Unable to reach a settlement, five Mercer County Towns, including West Windsor, are involved in a trial that could result in the town being required to provide for almost 2,000 units of affordable housing by through 2025.
The trial, which also involves East Windsor, Hopewell, Lawrence and Princeton, is to resolve litigation brought against the towns by Fair Share Housing Center, a Cherry Hill-based nonprofit organization. FSHC wants the towns to provide for thousands of units of low and moderate income housing, claiming that they have not met their obligation to provide for affordable housing as required by the state constitution and the courts.
State superior court Judge Mary Jacobson is presiding over the trial, which started in January. She is not expected to rule until March at the earliest.
In 2015, the courts took control of affordable housing after disbanding the state Council on Affordable Housing.

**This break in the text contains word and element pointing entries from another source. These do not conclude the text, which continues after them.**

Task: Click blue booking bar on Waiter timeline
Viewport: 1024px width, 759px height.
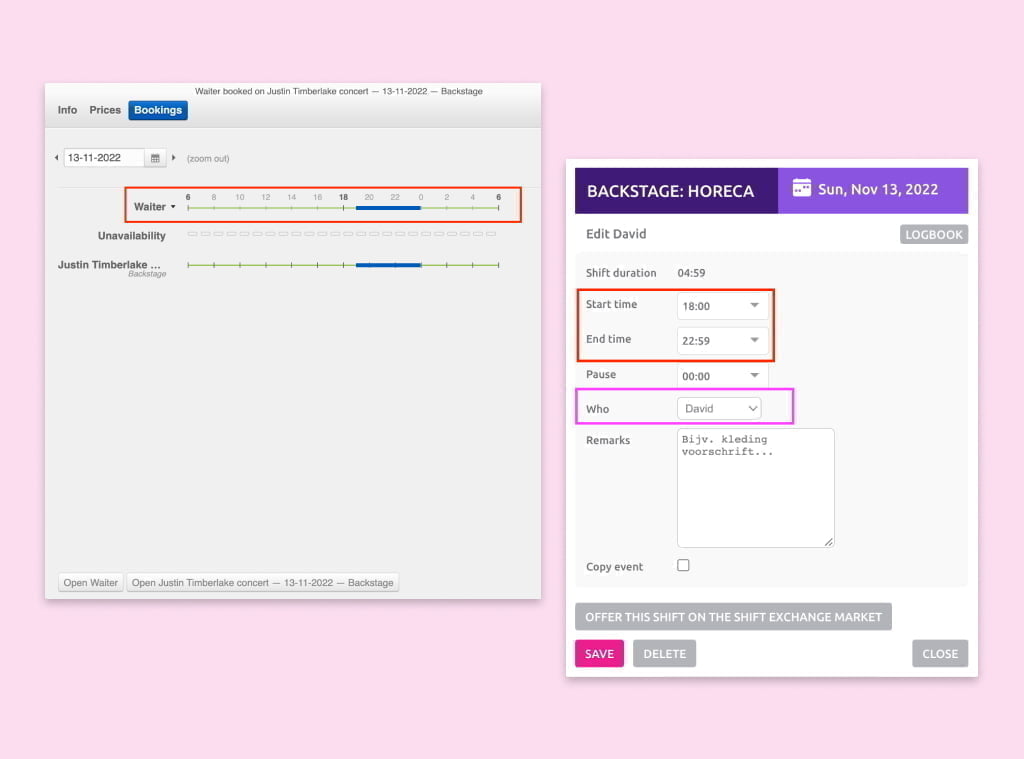Action: click(388, 207)
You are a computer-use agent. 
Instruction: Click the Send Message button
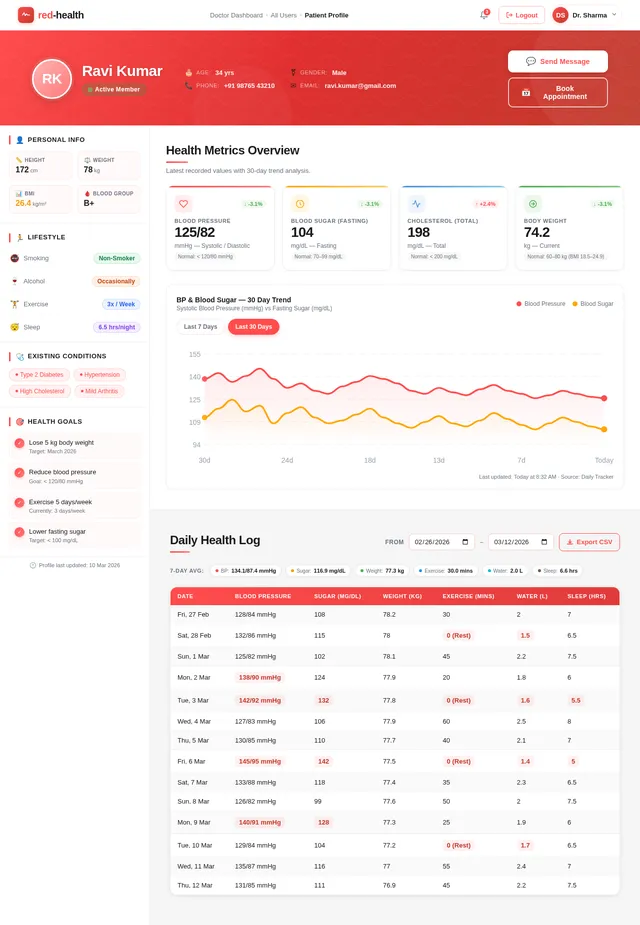(x=557, y=61)
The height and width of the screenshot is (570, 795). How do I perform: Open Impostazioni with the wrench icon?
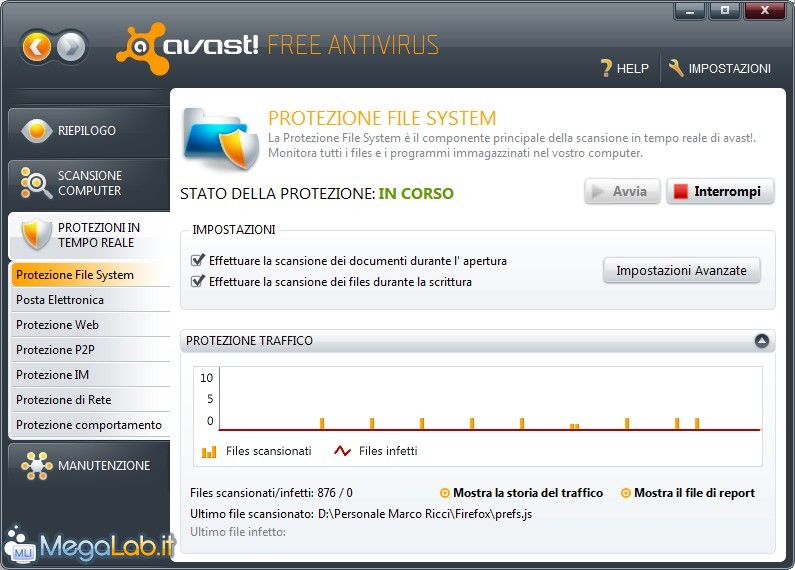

The court ruled that because COAH had failed to come up with rules specifying a methodology for determining each town’s affordable housing obligation, COAH’s functions were being taken over by the courts.
Municipalities were originally arguing to the court that they only had to provide for affordable housing need generated between 2015 and 2025, but they were dealt a serious blow when the state Supreme Court ruled last month that they must also account for the “gap period” from 1999-2015 when no COAH guidelines were in effect.
‘The towns who were fighting in court are outside the mainstream and now know that they will not be rewarded for further obstruction and delay.’
Gerry Muller, the township’s attorney for affordable housing matters, said the gap period ruling means West Windsor will have to zone for the building of more affordable units than they had hoped. “The magnitude of the increase? We don’t know,” he said.
In figuring out the town’s overall obligation, the court will probably have to look at prospective need and the gap period separately, Muller said.
He said that the trial will first decide on West Windsor’s affordable housing obligation from the present day to 2025, a fair share category known as “prospective need.” That process is expected to take place into March, after which the court will take up the issue of the gap period.
“It really involves, as we see it, a different set of periods,” Muller said. “Prospective need projects the number of new households while the gap period is a different analyses entirely that looks at lower to middle income households already formed.”
The sides are far apart in their estimation the size of West Windsor’s fair share obligation. FSHC has listed West Windsor’s fair share obligation at 1,977 units. At the outset of litigation, West Windsor submitted a fair share plan that provides for 1,000 affordable units through a combination of future developments, news units built as part of completed, and the rehabilitation of existing units.
The town has built more than 600 units contributing toward its overall obligation, and its plan calls for affordable units to be built off Bear Brook Road in the Princeton Junction redevelopment area and on property owned by the Princeton Theological Seminary off Wheeler Way.
“There are competing methodologies and the judge will decide on a number on the basis of the methodology,” said council member Alison Miller, a planner who also serves on the township’s affordable housing committee. She called FSHC’s figures “ridiculous.”
FSHC hailed the Supreme Court’s ruling as a “victory for tens of thousands of New Jersey families.”
“This decision clears away one of the main obstacles remaining in the fight for fair housing in New Jersey,” said Kevin Walsh, executive director of the FSHC, in a statement. “The towns who were fighting in court are outside the mainstream and now know that they will not be rewarded for further obstruction and delay.”
The FSHC says approximately 90 municipalities have reached agreements to fulfill obligations of more than 32,000 homes since the Supreme Court turned enforcement of the state’s fair housing laws over to the trial courts in 2015. Hamilton and Ewing have settled, and Dave Fried, the mayor of Robbinsville, has said that Robbinsville has also settled, pending Jacobson’s acceptance of a tentative agreement between Robbinsville and the FSHC.
FSHC said the trial before Judge Jacobson is important because it is expected to be the first countywide fair housing trial that does not end in a settlement. It argues that several Mercer County towns have among the highest fair housing obligations in the state.
FSHC has said that the Supreme Court ruling paves the way for more than 200,000 affordable units to be built throughout the state. But Michael Cerra, assistant executive director of the state League of Municipalities, told philly.com the courts were unlikely to embrace such a large number.